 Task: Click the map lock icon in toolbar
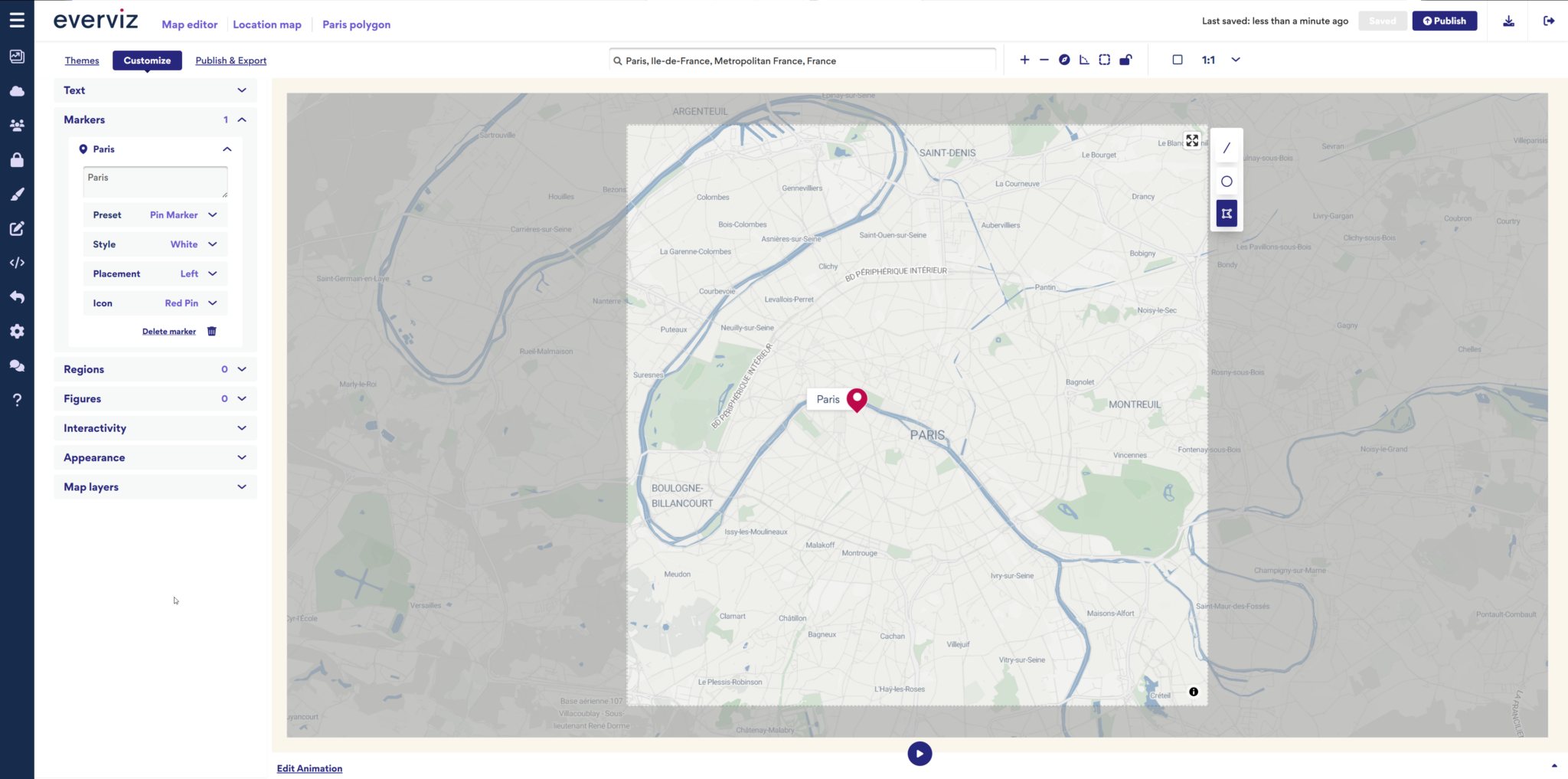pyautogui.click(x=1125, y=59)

==

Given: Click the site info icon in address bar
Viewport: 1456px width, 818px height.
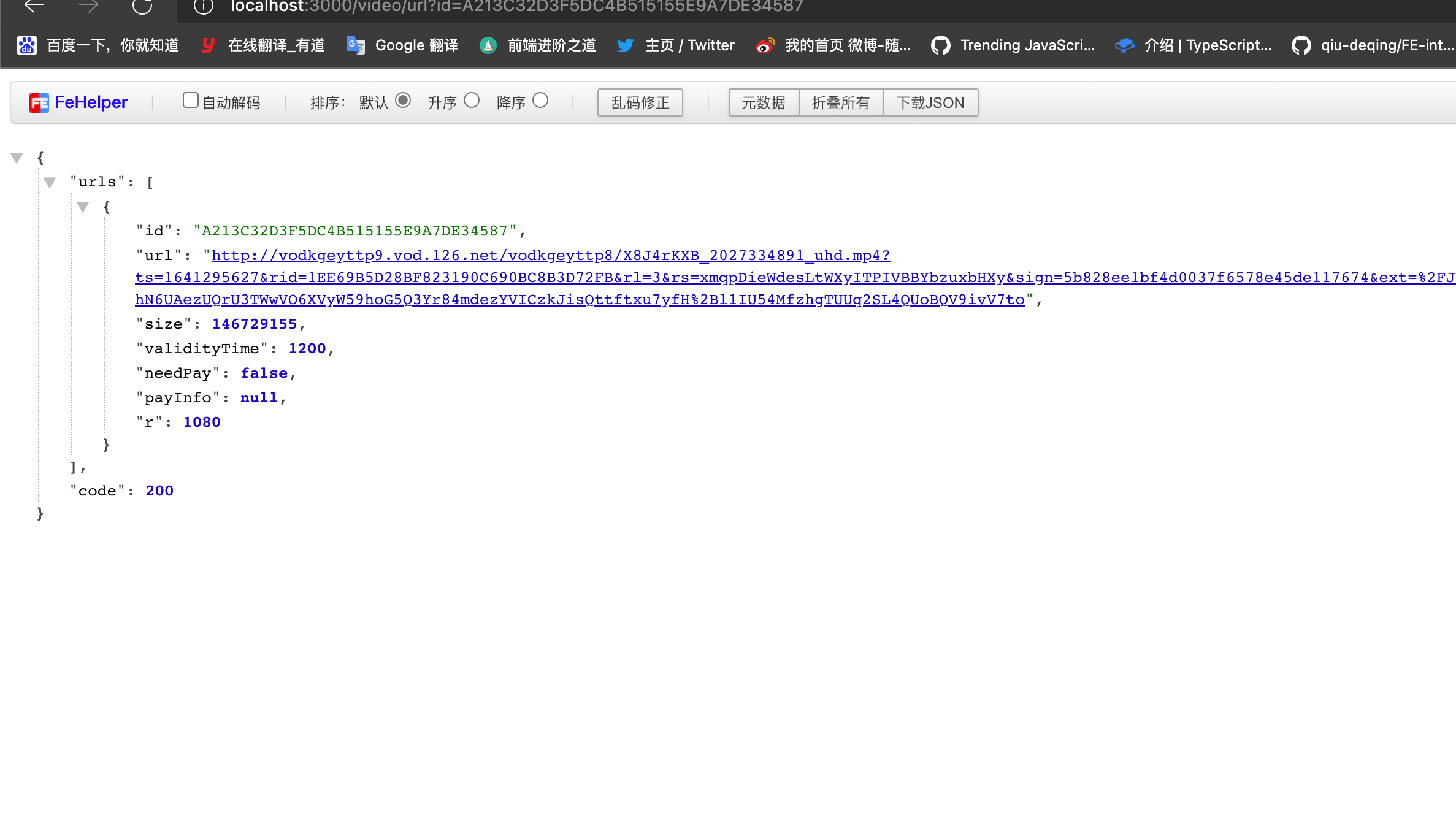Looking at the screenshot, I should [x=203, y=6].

...

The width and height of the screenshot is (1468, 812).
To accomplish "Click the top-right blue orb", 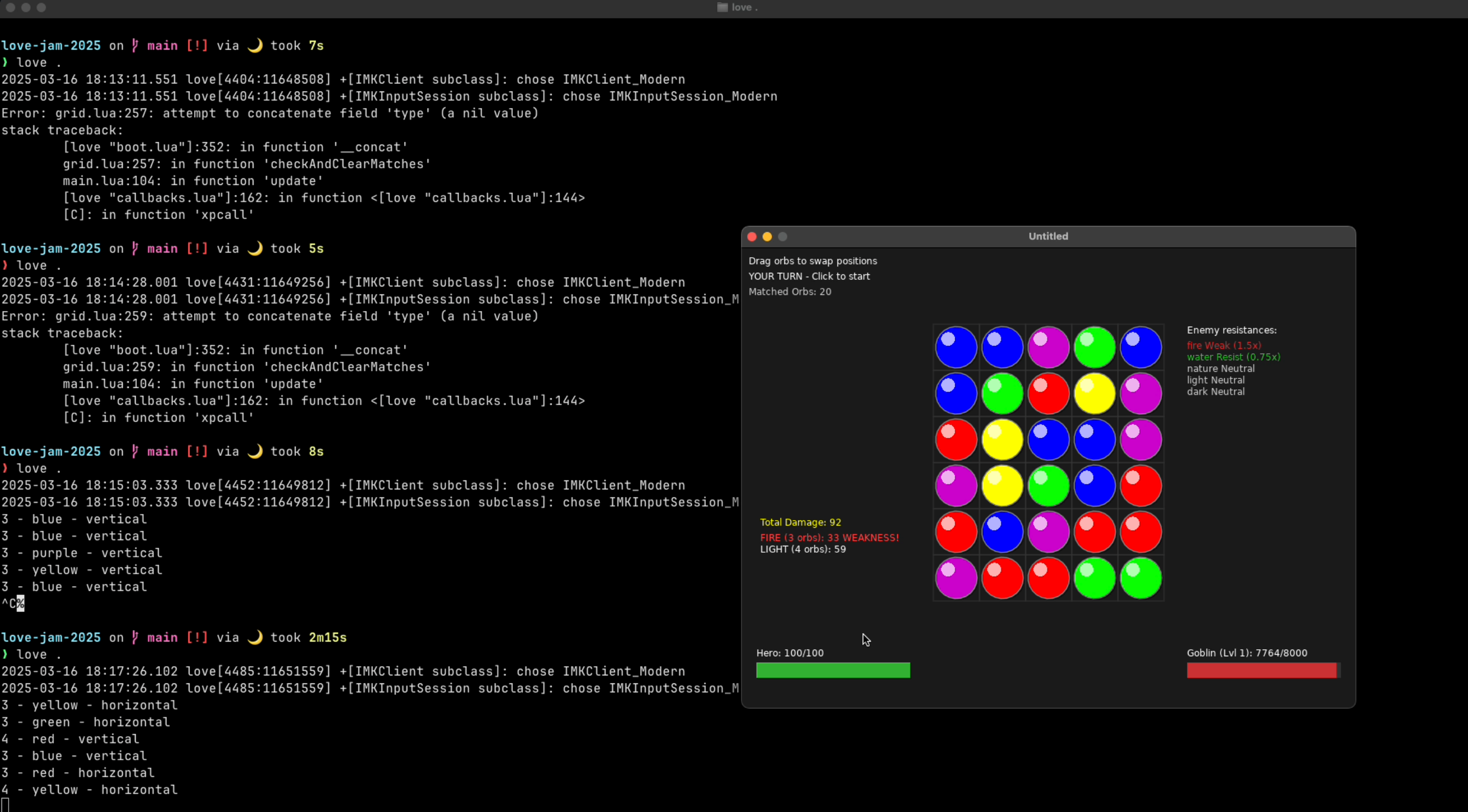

EXERCISE GOAL ▸
In the entries above, every line from the line with "The width and" to the line with "the top-right blue" is to be printed exactly, with both ends included and pictures excluded.

RESULT OF THIS TASK ▸
The width and height of the screenshot is (1468, 812).
To accomplish "Click the top-right blue orb", 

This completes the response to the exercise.